In Contra Costa County, three developers are already following Pardee's lead, going straight to the voters this November with ballot initiatives that would redraw urban growth boundaries to include their properties.
The developer Albert Seeno III and his family are backing and financing an initiative to expand the urban growth boundary by 2,300 acres in four different areas. About 650 acres would be dedicated for the development of a maximum of 1,604 homes, with the remaining 1,650 acres set aside for open space. While several landowners would be affected by the change, the Seeno family has the most to gain, with about 600 acres of property that would be included within the revised boundary.

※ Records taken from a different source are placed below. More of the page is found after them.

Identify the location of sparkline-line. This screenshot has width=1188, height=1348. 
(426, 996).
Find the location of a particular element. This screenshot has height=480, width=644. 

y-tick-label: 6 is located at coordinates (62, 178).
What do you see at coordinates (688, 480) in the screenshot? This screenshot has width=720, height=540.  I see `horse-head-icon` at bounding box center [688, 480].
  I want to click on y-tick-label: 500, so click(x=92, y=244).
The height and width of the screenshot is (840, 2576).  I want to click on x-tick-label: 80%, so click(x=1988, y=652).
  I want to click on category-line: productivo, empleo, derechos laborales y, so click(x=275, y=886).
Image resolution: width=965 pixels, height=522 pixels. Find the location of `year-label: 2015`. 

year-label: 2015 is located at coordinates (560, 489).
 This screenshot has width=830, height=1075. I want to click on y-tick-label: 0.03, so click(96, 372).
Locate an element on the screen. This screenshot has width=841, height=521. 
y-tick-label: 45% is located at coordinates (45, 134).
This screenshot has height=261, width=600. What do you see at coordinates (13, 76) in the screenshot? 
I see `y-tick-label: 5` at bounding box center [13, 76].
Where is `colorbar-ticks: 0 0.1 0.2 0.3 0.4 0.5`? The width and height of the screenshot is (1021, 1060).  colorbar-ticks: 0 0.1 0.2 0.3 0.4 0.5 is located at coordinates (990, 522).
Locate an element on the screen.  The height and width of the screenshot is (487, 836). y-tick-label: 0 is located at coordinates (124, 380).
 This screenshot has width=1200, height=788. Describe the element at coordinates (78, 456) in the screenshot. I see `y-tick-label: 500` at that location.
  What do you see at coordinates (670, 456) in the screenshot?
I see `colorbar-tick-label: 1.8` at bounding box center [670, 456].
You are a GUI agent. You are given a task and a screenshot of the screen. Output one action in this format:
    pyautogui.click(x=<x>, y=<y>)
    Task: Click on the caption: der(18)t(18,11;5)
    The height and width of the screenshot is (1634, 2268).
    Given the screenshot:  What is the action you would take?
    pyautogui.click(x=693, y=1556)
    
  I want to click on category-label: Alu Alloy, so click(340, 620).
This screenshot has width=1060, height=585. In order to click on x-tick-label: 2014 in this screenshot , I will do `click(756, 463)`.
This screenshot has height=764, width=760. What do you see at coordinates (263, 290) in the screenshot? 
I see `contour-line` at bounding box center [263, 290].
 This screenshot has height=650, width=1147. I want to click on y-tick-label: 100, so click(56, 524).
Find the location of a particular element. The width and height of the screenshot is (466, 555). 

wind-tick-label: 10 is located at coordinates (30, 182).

The initiative would enlarge the growth boundary both east and west of the city, putting about 1,300 acres within city limits. Eight hundred acres would remain open space, and the rest would support about 2,800 new homes and several new industrial parks. The Brentwood initiative is being sponsored primarily by the Nunn family, which has a financial interest in about half of the land that would be included.
The Brentwood debate cooled off slightly in September when one environmental group, Save Mount Diablo, signed an agreement with the City of Brentwood and a number of private landowners, including the Nunn family. The group promised it will neither fight the initiative nor sue, while the city promised that, if the initiative passes, it will create a permanent greenbelt around the new city limits. However, other environmental groups such as the Greenbelt Alliance and the Sierra Club have vowed to continue the fight.
This initiative moves the city's urban growth boundary back to where it was in 1990, allowing for the construction of 700 luxury houses around an existing golf course south of the city limits. It calls for the development of 1,050 acres total, including 850 acres of the ranch once owned by local rodeo star Jack Roddy, as well an adjacent 200-acre property.
The Antioch initiative has been financed by Roddy Ranch PBC, a group of developers from Pleasanton and Sacramento that purchased the Roddy property out of bankruptcy court earlier this year. The measure also promises $1 million each for the Antioch school system and road improvement projects, and $50,000 to study a potential business park. It also locks the growth boundary into place for fifteen years, meaning that the project's opponents couldn't halt it with another initiative next year.